# Your task:
Every line from the line containing "This screenshot has height=896, width=1343." through the end of the data is to be reproduced exactly, excluding pictures.

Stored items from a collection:
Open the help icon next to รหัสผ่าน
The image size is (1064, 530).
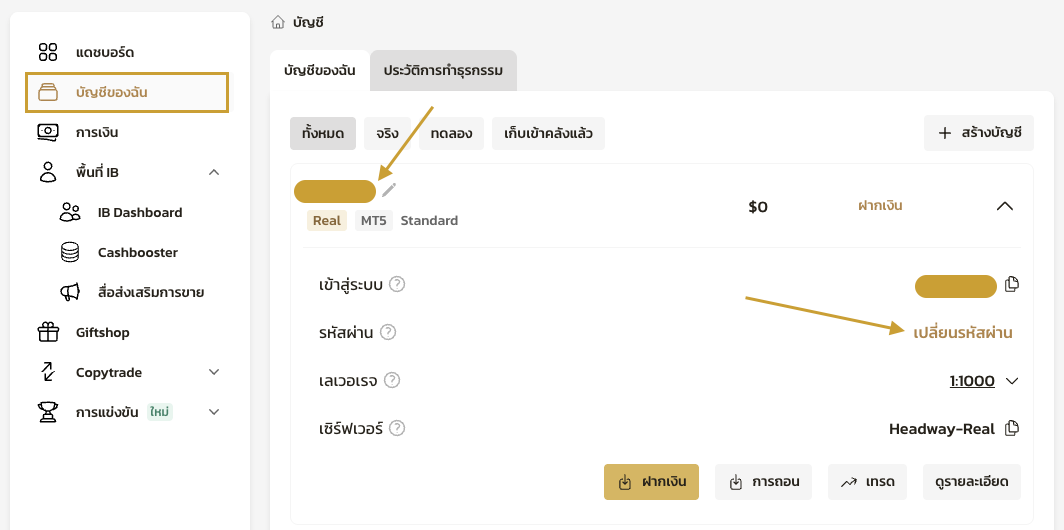point(388,332)
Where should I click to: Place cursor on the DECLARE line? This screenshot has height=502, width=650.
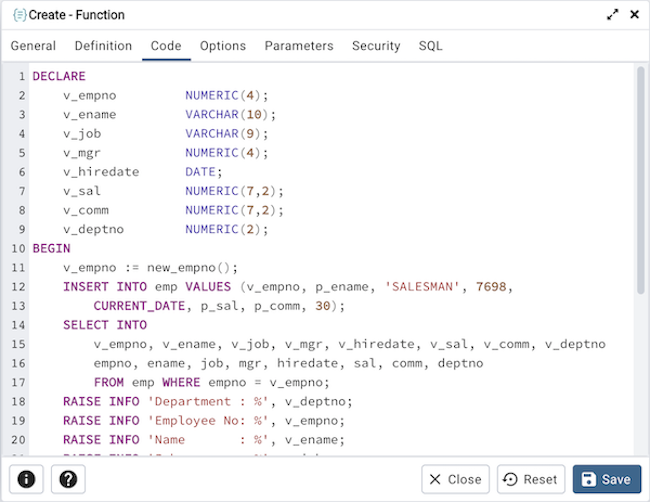(x=59, y=76)
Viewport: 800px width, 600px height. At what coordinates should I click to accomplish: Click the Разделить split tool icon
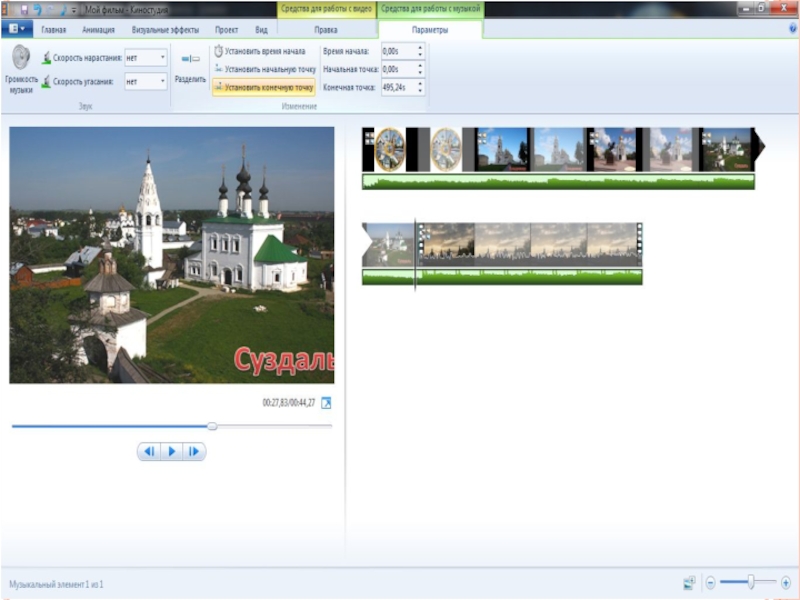(190, 60)
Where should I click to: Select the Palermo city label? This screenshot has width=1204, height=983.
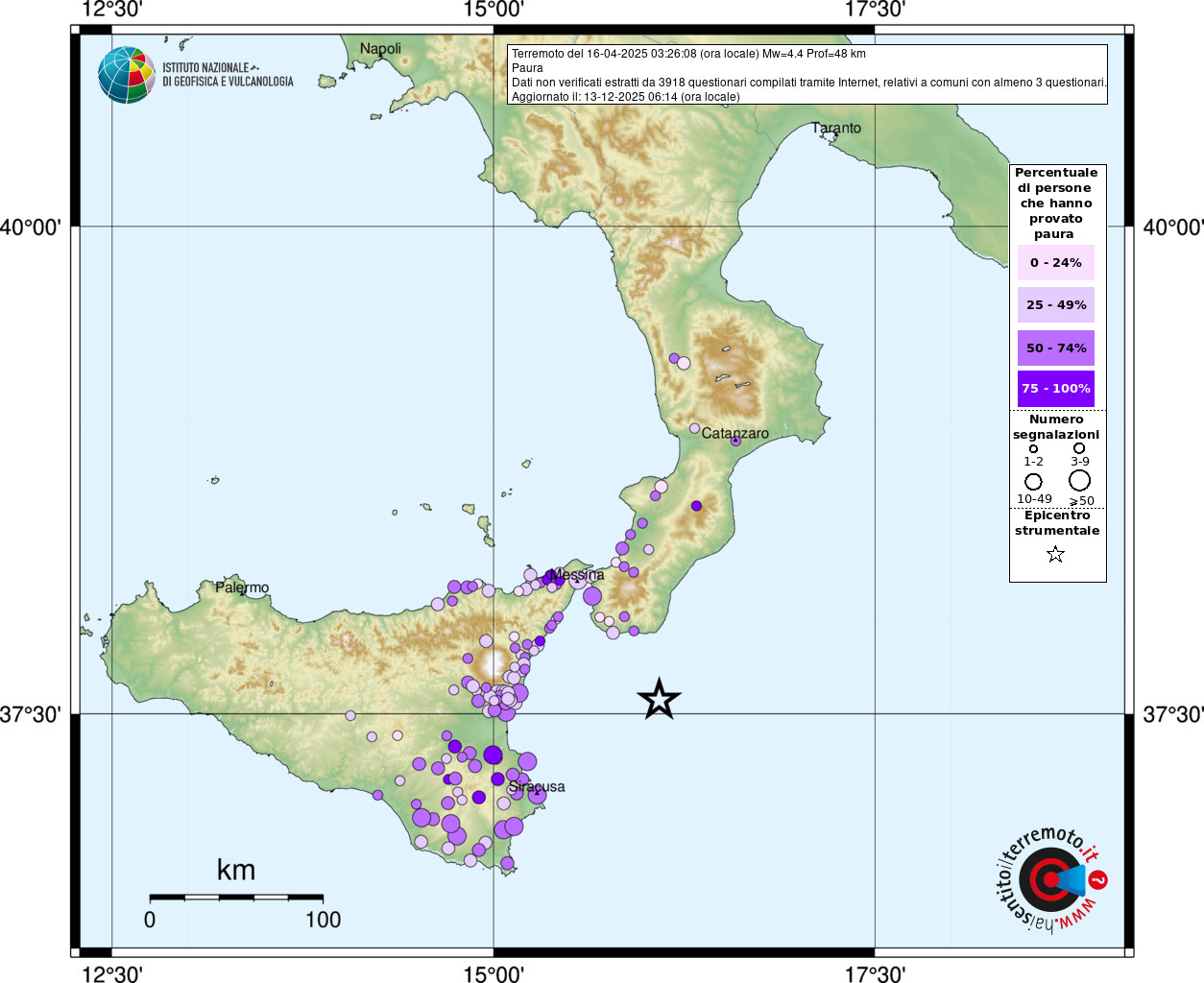(x=242, y=587)
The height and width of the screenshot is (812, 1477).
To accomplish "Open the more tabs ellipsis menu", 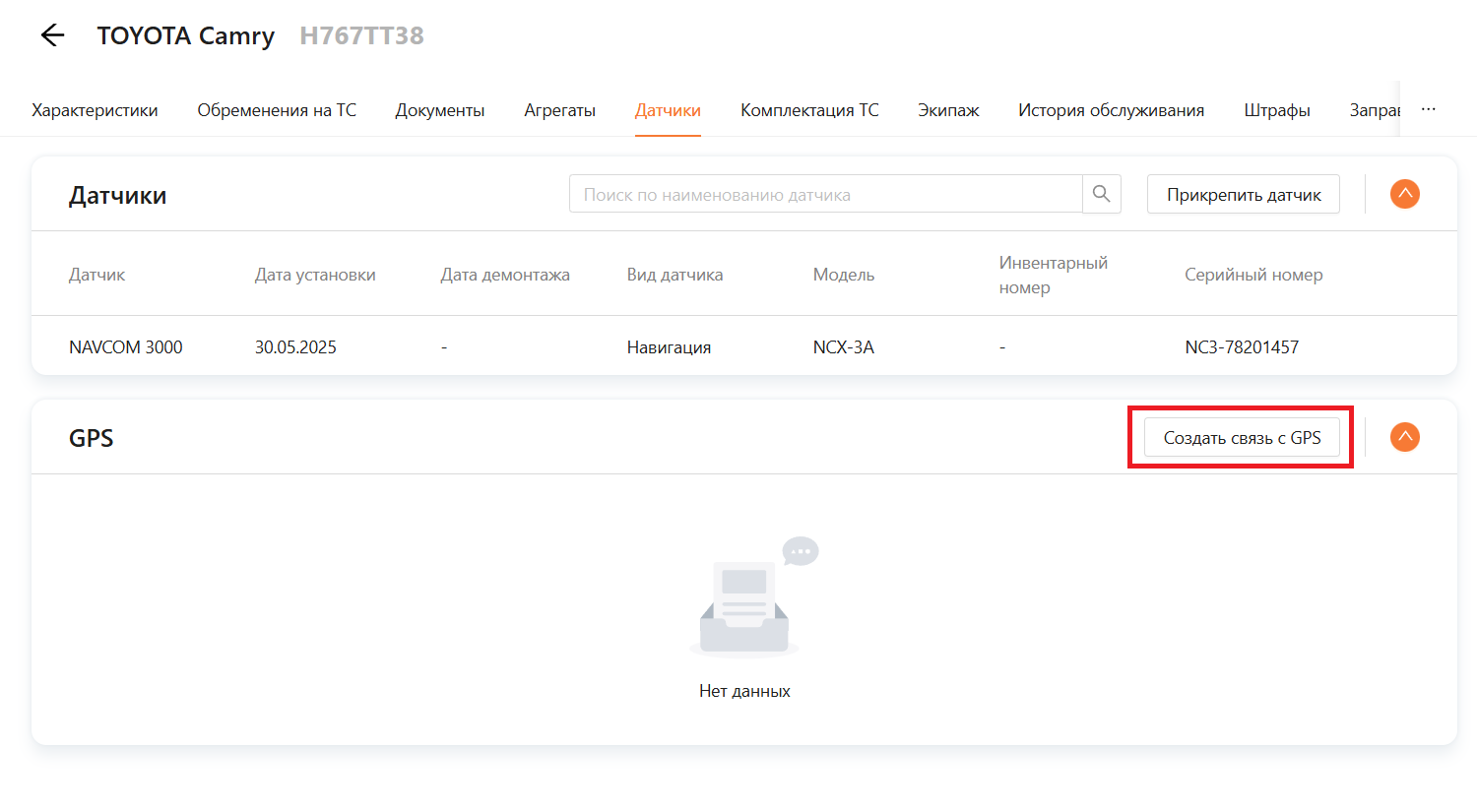I will pos(1428,109).
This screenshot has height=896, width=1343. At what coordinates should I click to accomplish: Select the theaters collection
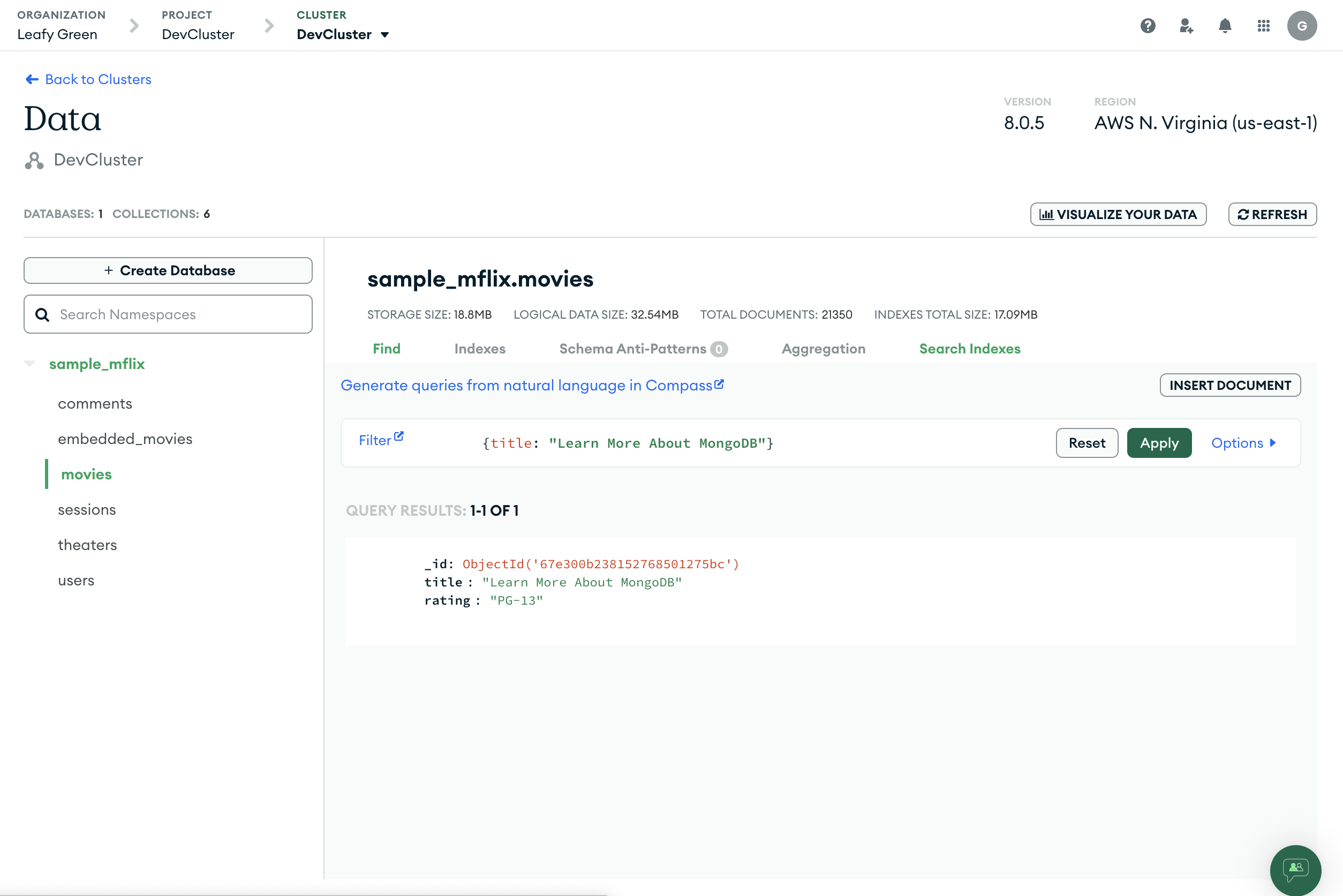(x=87, y=545)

# Answer to the problem:
This screenshot has height=896, width=1343. At what coordinates should I click to accomplish: Select the theaters collection
(x=87, y=545)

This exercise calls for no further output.